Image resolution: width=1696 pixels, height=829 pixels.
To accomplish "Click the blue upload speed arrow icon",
***
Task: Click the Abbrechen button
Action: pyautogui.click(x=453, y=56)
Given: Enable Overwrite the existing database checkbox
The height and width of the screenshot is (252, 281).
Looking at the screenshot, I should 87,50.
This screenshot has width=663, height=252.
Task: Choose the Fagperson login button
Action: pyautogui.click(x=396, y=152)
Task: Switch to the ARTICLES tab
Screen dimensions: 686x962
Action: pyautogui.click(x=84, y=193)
***
> _Task details_
In the listing above, find the line containing "Image resolution: width=1696" and the line containing "the blue upload". Output them and every line between, exactly, and nothing else.

> _Solution for this problem_
Image resolution: width=1696 pixels, height=829 pixels.
To accomplish "Click the blue upload speed arrow icon",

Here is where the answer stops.